Женщина неловко поклонилась и выпила. Я тоже было потянулась к рюмке, но после мужниных слов оторопело посмотрела на обоих:

— То есть как это пухом?

Сморщенное на секунду в гримаске лицо женщины разгладилось и заулыбалось вновь:

— Живем мы одни, деток Бог не дал, а возраст-то берет свое, того и гляди не сегодня завтра сандалии кинем. Он ведь, идол-то мой, всю грудь мне иссушил. Нет, тут важно подготовиться, чтоб комар носу не подточил, насмотреться друг на друга, душу умастить слезами, наплакаться, людей принять по-человечески, а не как свиней, видели, что на восьмом-то делается? Да вы пейте, пейте.

Я машинально взяла стопку:

— Пухом.

Женщина низко, почти в пояс поклонилась.

— И мне, наконец, — мужик налил еще и еще, пили, не закусывая.

Я стала оглядываться по сторонам, кому бы еще такого счастья пожелать.

— Сделай милость, завтра приходи, авось будем живы. Завтра-то наверняка еще, — они, поддерживая друг друга, попятились, притворяя дверь.

Голова шла кругом от выпитого. Вверху хлопнула дверь лифта, отчетливо послышались торопливые шаги и хриплый мужской голос:

— Все.

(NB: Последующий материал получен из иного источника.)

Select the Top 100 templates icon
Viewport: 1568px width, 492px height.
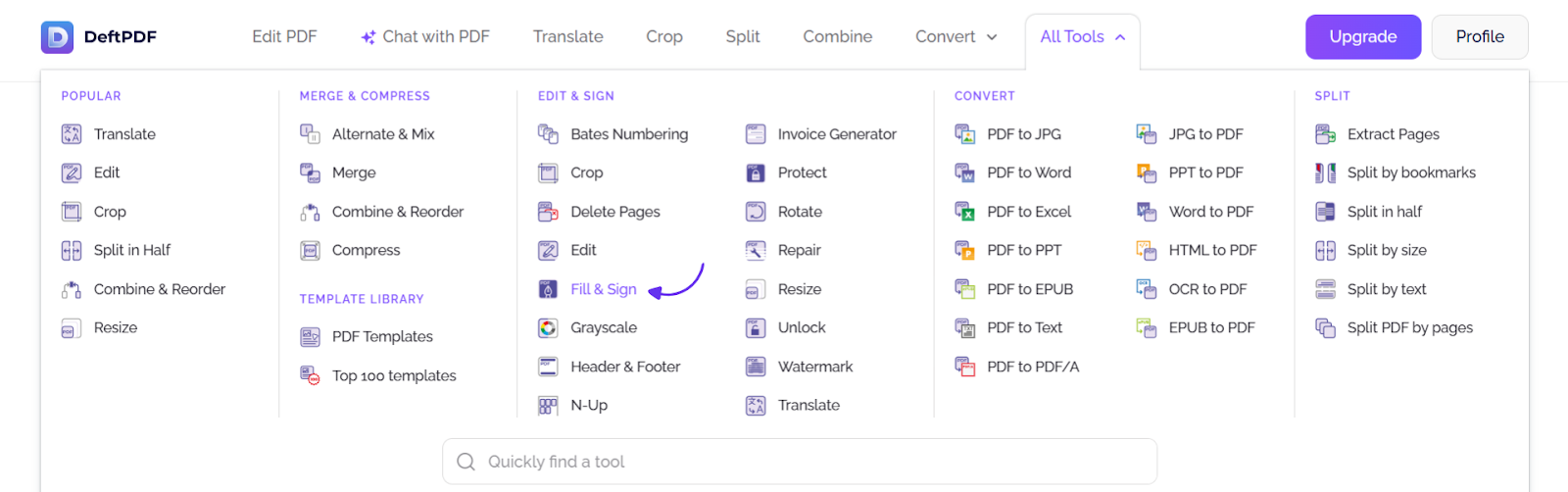[310, 375]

Приехали. Отойди, отойди, кому говорят, мать твою.

"Это хорошо, что я уже пьяная, ах, зачем я в этом платье, сразу заметят, и цветы бросятся в глаза, я как-то вдруг и будто впервые осознала, что сейчас войду в квартиру, в которой тебя, живой, уже нет, и много чужих людей, вся мебель сдвинута к стене, многие вещи утеряны, растасканы", — тяжелые рыдания подступили к горлу.

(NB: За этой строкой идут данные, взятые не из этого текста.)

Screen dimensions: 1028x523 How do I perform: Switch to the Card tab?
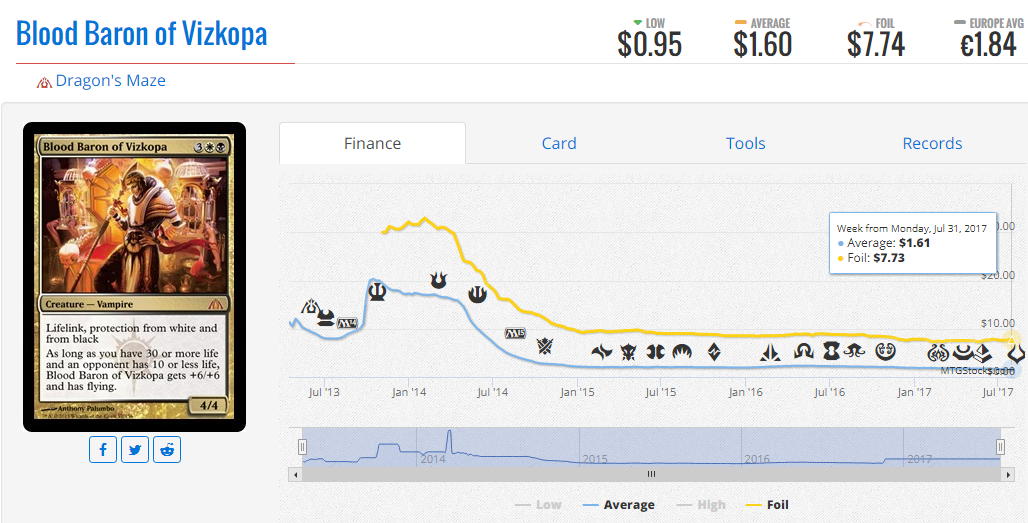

— Да вы никак уже пьяны? О! Народец пошел, до гроба-то хоть доползете? Еше три этажа, — передо мной выросла все та же ветхая старушка, оттерла меня от двери и прильнула к ней сама, заковыряла ключом, — нет, это никогда не закончится! Так-то жить мож-н-о-о-о! Все на пьяную голову: и родят и мрут.

Я, держась за перила, стала подниматься дальше, вверх по ступеням, ближе к голосам, положив для себя уж точно оставить цветы и, не говоря ни слова, удалиться.